== Source excerpt ==
==*==

Analysis
Overview
Support for spell-checking needs to be added to Sophie. After this task is completed, spell-checking capabilities should be available. At the first revision of this task the expected end-user functionality is defined and research is performed to find an appropriate third-party library for spell-checking that will be integrated in Sophie. Preliminary design for integration should be available. At next revisions, actual implementation takes place.
Task requirements
- Perform a research to find an appropriate library for spell-checking. Spell check in Sophie will be implemented initially the following way:
- The Tools tab will contain a spell-check palette. It will contain the following elements:
- Spell-check button - will run a spell check on the text within the currently selected chain.
- Toggle underline button - will turn on/off underlining of misspelled words (they will be underlined with a dotted line as in Trac).
- Replace/Ignore buttons - will replace/ignore the currently selected misspelled word.
- A list of misspelled words - it will contain the currently found misspelled words.
- Clicking on a misspelled word will highlight it (select it) in the text (and go to the page it is on if necessary).
- A list of suggestions for correction - it will contain possible corrections for the selected misspelled word.
- Double-clicking on a suggestion will replace the misspelled word.
- When a word is replaced/ignored, the next misspelled word is selected.
- Initially up to two languages in a book should be selectable (that is, spell-check should be performed against two dictionaries).
- UI for language selection is not defined yet.
- NOTE: These requirements are subject to refinement in the next revision of the task. They are listed here to serve as general guidelines for the research.
- The Tools tab will contain a spell-check palette. It will contain the following elements:
- Describe the research findings in the Design section of this page. Include the following information about each library:
- Name and website;
- Licensing information
- Provided features (incl. supported languages or dictionary format);
- Ease of integration;
- In the Implementation section, suggest the library that is most appropriate for use in Sophie. Provide preliminary design of how to integrate it in Sophie. Required spell-check functionality can be redefined here based on the library chosen.

==*==

== Source material ==
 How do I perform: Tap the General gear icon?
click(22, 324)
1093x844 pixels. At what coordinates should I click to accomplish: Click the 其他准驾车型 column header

==*==

== Written tasks ==
1. According to the Sophie spell-checking page, what kind of line will underline misspelled words?
2. List every element that the Sophie spell-checking page says the spell-check palette in the Tools tab will contain.
3. Pick up the Sophie spell-checking page where it stops and continue writing it.

== The responses ==
1. A dotted line, as in Trac.

2.
- Spell-check button
- Toggle underline button
- Replace/Ignore buttons
- A list of misspelled words
- A list of suggestions for correction

3.
Task result
This wiki page (containing research findings and preliminary design for integration).
Implementation idea
Jazzy and Suggester are two possible candidates. Suggester provides search suggestions as well.
Related
How to demo
Show the research findings and how the library will be integrated.
Design
Here is a list of the libraries reviewed:
Jazzy
- Websites: http://jazzy.sourceforge.net/, http://sourceforge.net/projects/jazzy
- License and code: LGPL, open-source
- Features:
- Based on Aspell algorithms (actually was a port of Aspell initially).
- Dictionaries specified as word lists (can easily generate them from Aspell dictionaries).
- Comes with an English dictionary only but can get any of about 90 Aspell dictionaries to work.
- Can be used on Strings or in a JTextComponent.
- Documentation:
- No online docs or support forums (except few threads with no answers on SourceFourge).
- Relatively good JavaDoc and in-code comments.
- Internal:
- Uses event-driven approach (each spelling error is an event containing the misspelled word and a list of suggestions; listeners can be attached to handle the error).
- Words are passed as a WordTokenizer object constructed from a String.
- Useful links:
Suggester Spellcheck
- Websites: http://www.softcorporation.com/products/suggester/, http://www.softcorporation.com/products/spellcheck/
- License and code: Free to use binaries, source is proprietary, no common licence
- Features:
- Dictionary compression (up to 2GB in memory).
- Fast (0.002ms to check a word against the dictionary, 40ms to provide suggestions).
- Written in Java 1.2.
- Provides dictionaries for 9 languages.
- Documentation:
- No documentation provided with Basic Edition. Advanced and Enterprise versions (which are paid) provide documentation.
- No access to the code except for some samples.
- Internal:
- Uses .ind files (LaTeX processed index data) packed in jars as dictionaries.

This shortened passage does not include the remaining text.